• [Aim of the task]:
Within the material below, how many lines carry the word "pixels"? Answer with a single number.

• [Extracted information]:
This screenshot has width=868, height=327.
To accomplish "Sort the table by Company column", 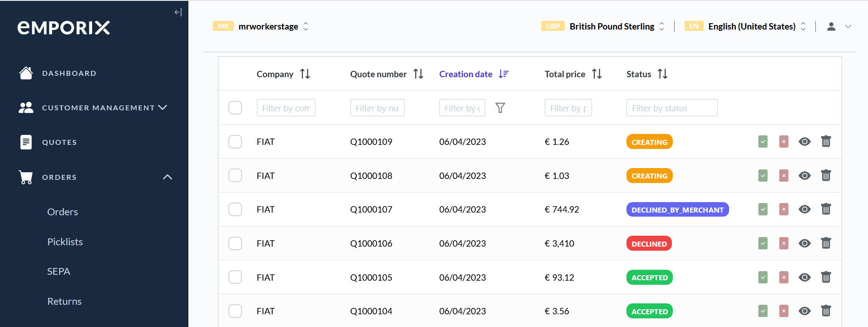I will 305,74.
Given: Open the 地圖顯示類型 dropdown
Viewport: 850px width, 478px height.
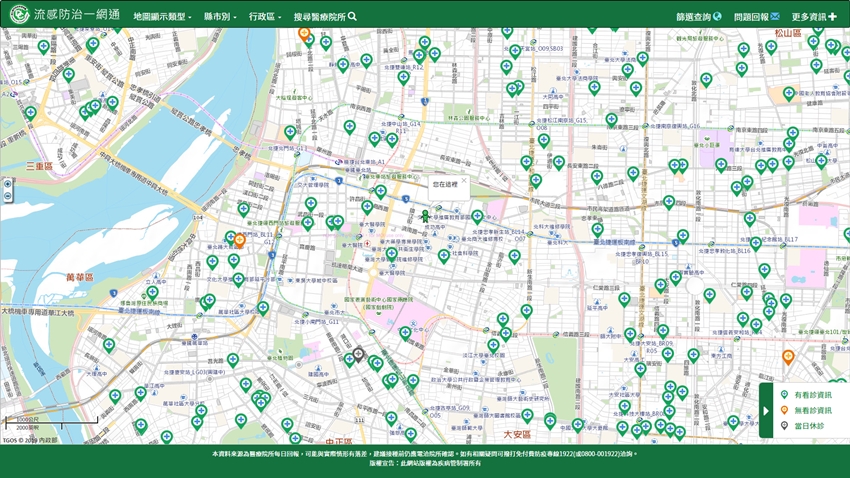Looking at the screenshot, I should point(162,17).
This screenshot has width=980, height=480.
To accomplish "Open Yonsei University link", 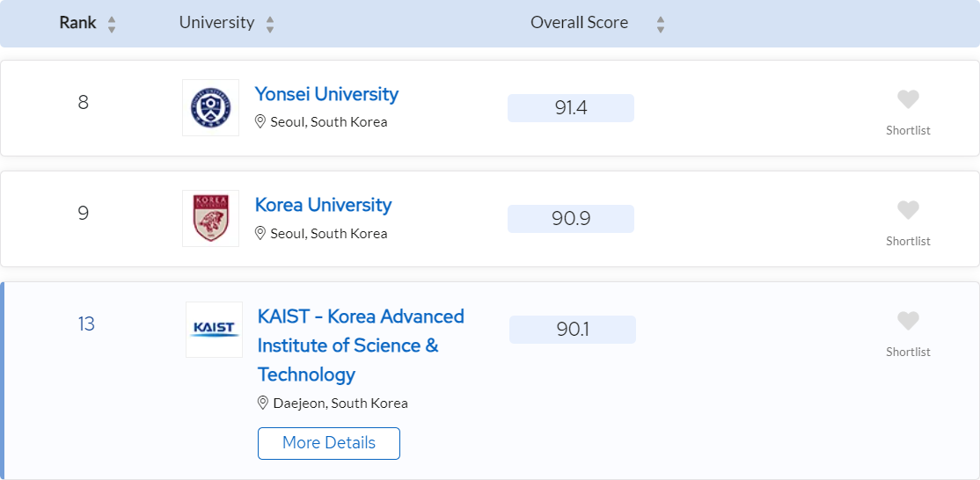I will click(x=326, y=94).
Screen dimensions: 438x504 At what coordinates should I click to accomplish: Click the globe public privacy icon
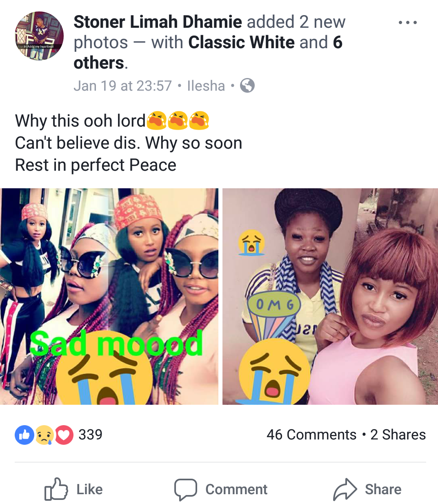247,86
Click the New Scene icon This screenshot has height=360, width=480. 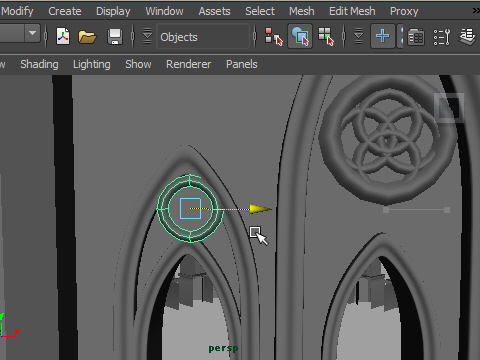click(x=63, y=36)
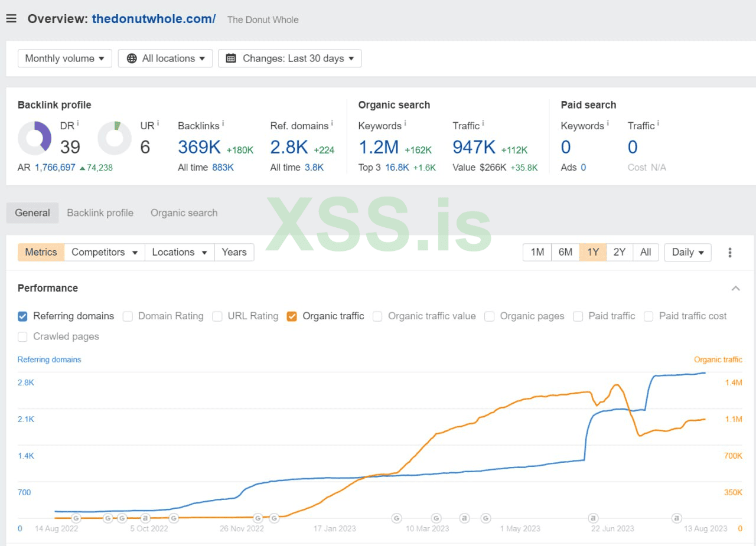The height and width of the screenshot is (546, 756).
Task: Collapse the Performance section chevron
Action: [x=735, y=289]
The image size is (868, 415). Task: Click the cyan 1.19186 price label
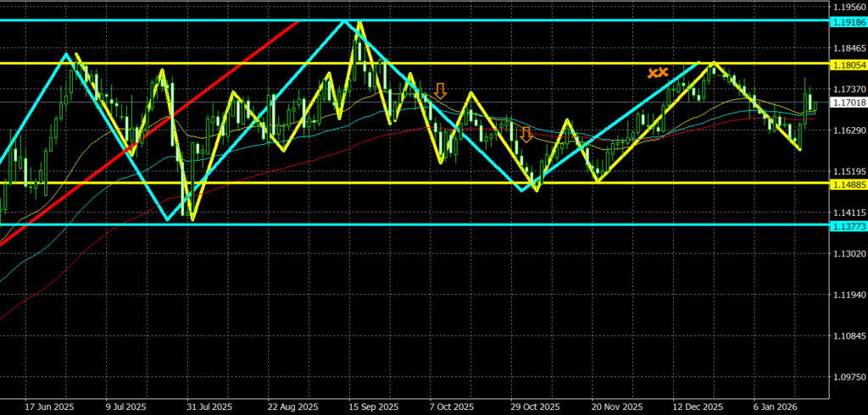click(x=848, y=20)
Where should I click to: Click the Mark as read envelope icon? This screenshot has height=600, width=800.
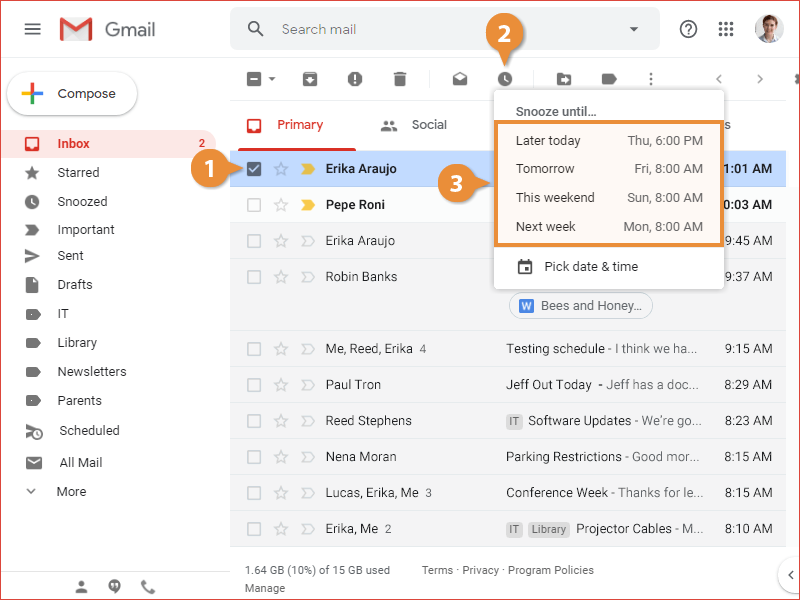click(460, 79)
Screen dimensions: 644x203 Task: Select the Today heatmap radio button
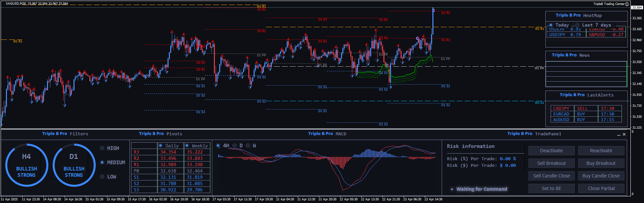pyautogui.click(x=551, y=25)
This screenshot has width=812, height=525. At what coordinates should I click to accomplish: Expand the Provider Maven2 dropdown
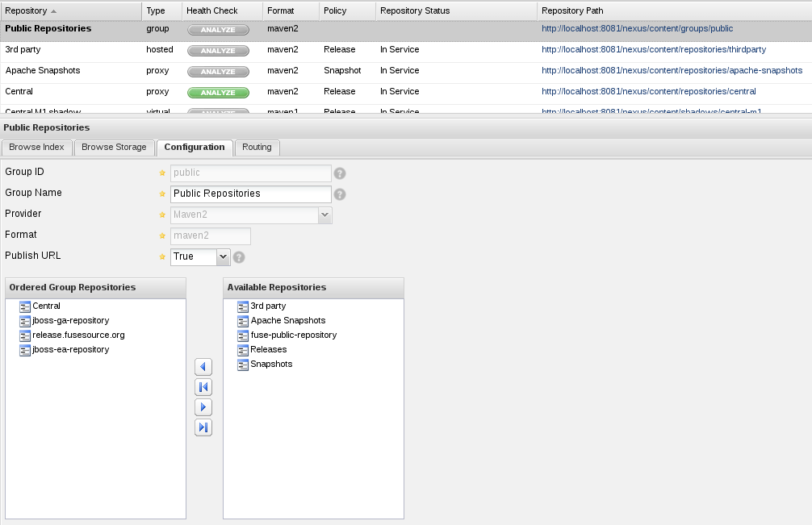point(324,215)
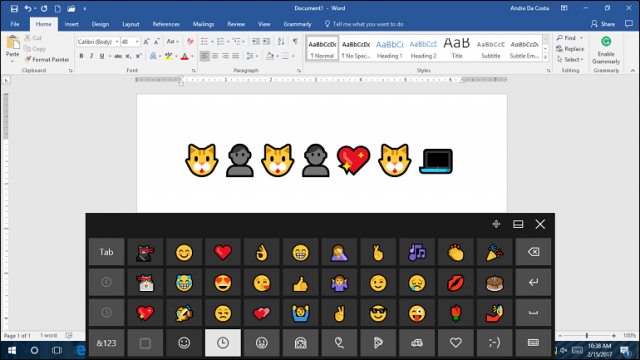Adjust the zoom slider in status bar
This screenshot has height=360, width=640.
[x=587, y=336]
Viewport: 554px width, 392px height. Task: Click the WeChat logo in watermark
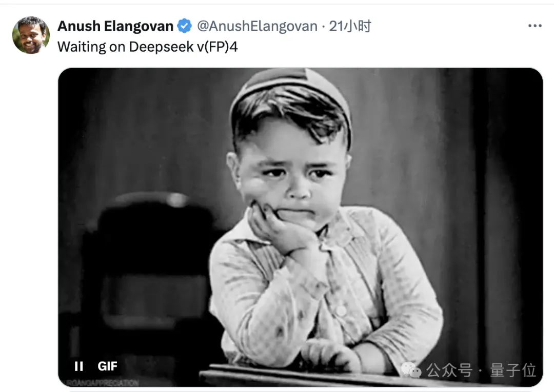point(411,370)
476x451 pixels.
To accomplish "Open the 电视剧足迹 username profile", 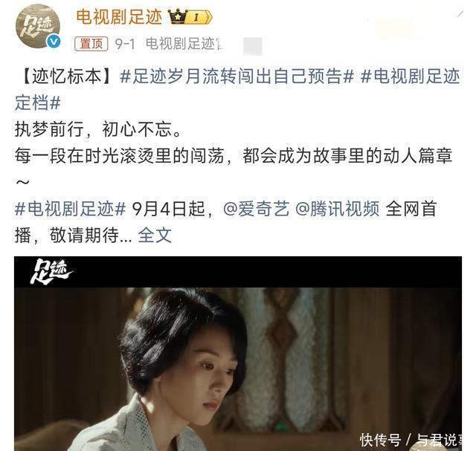I will pyautogui.click(x=119, y=16).
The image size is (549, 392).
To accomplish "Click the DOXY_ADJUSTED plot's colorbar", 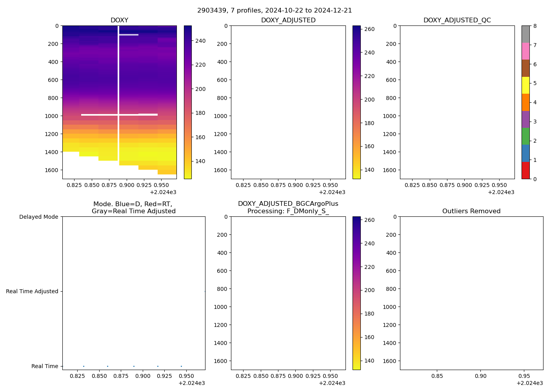I will pos(356,102).
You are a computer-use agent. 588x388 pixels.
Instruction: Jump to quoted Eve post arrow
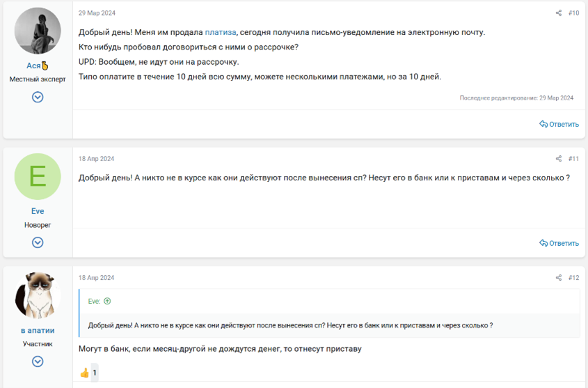coord(107,302)
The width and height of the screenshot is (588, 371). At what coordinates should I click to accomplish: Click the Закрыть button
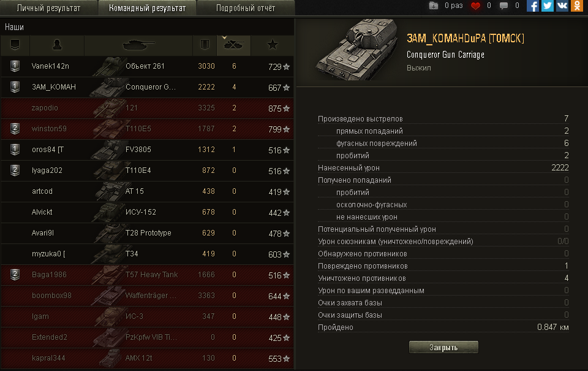443,347
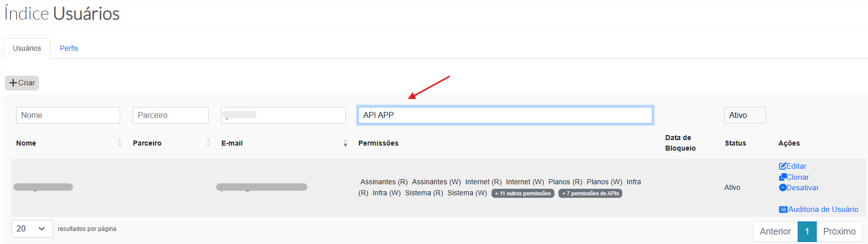Click the Desativar minus-circle icon
This screenshot has height=244, width=868.
coord(783,188)
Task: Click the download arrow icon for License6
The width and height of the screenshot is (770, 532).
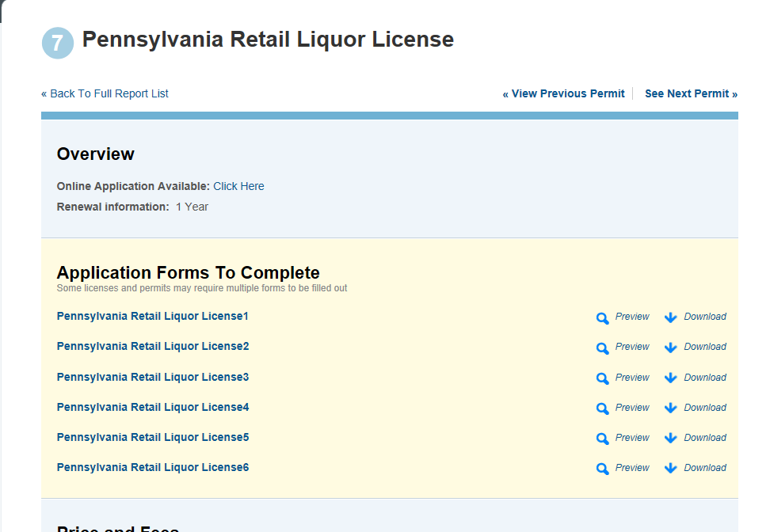Action: [x=670, y=469]
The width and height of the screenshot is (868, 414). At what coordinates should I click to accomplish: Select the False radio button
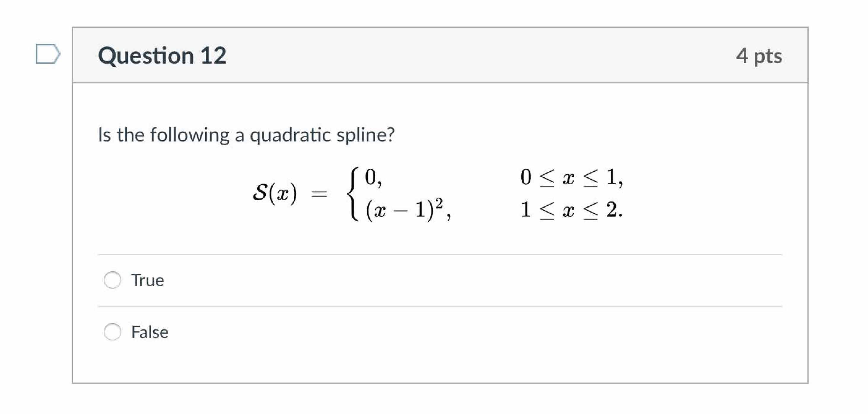(x=112, y=332)
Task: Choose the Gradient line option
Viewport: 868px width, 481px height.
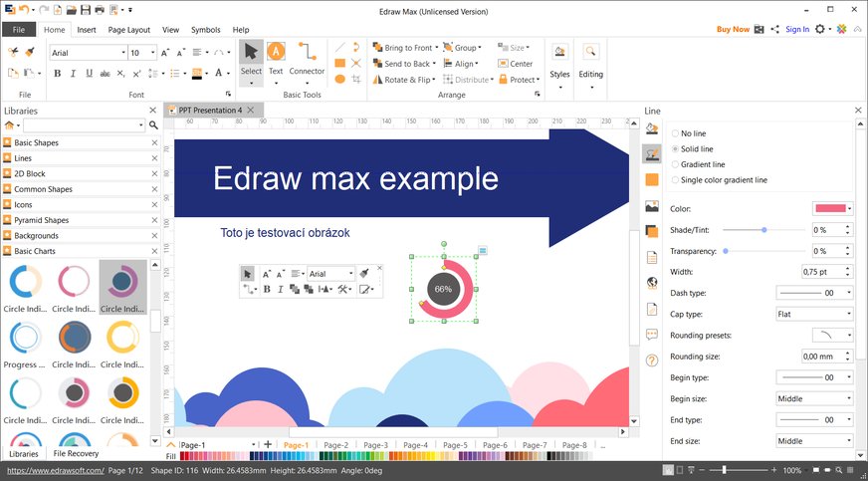Action: (676, 164)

• [Answer to the exercise]:
2